Problem
Please output as a JSON list of strings the part of the rows that opens with the line containing "Given: Click the IEEE Account page title" and closes at the end of the rows, with one string per line, blank lines left out, and the pictures omitted.

Information shown
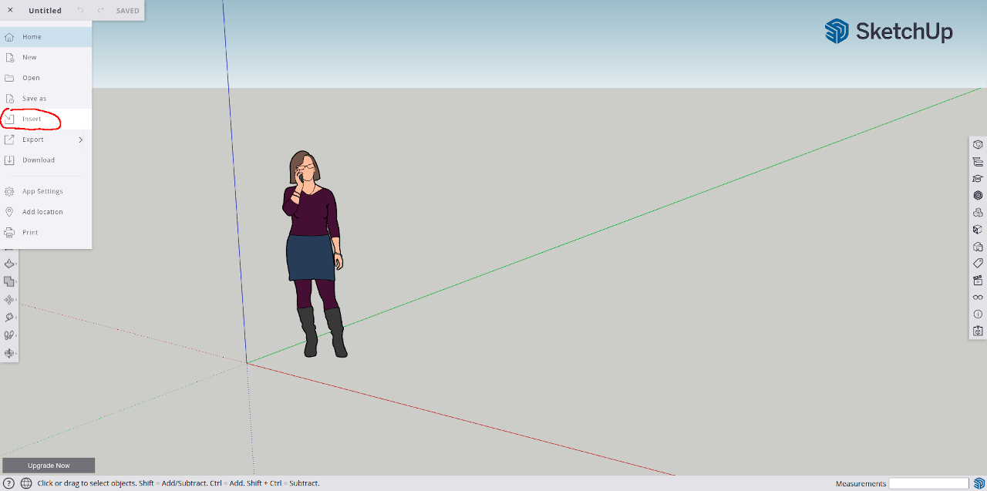Open the Materials panel
The image size is (987, 491).
coord(978,195)
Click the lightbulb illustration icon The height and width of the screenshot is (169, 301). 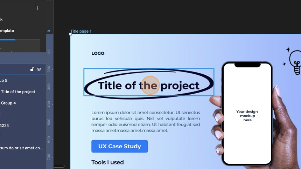point(296,62)
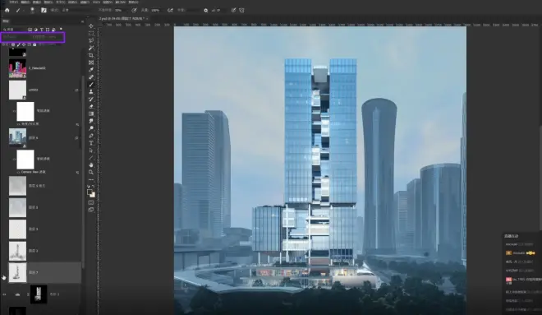Toggle visibility of Camera Raw filter

point(18,172)
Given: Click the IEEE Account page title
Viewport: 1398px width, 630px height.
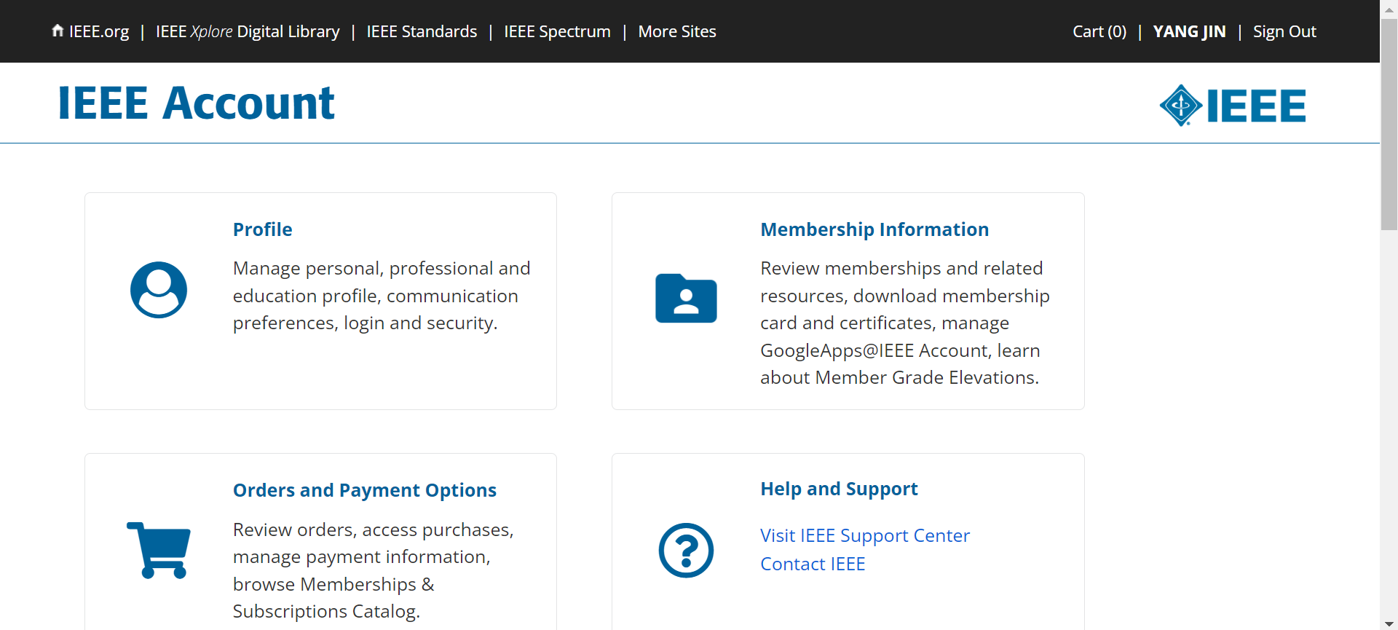Looking at the screenshot, I should (196, 103).
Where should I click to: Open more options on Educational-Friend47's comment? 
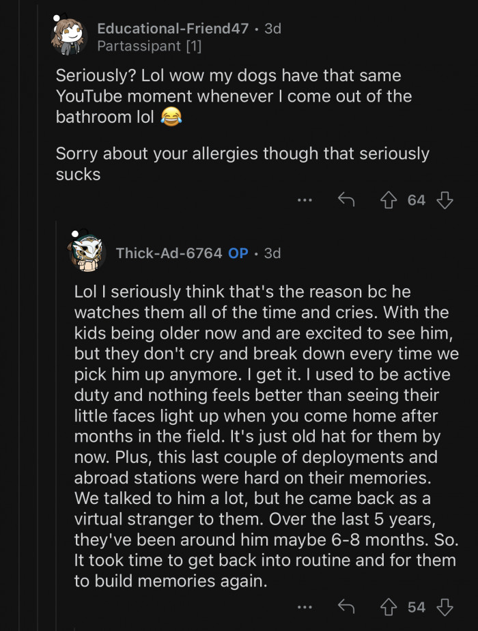pos(305,200)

Result for this exercise
[
  "Given: Click the IEEE Account page title",
  "Viewport: 1398px width, 630px height.",
  "Looking at the screenshot, I should (196, 103).",
  "Where should I click to: Open more options on Educational-Friend47's comment? ",
  "pos(305,200)"
]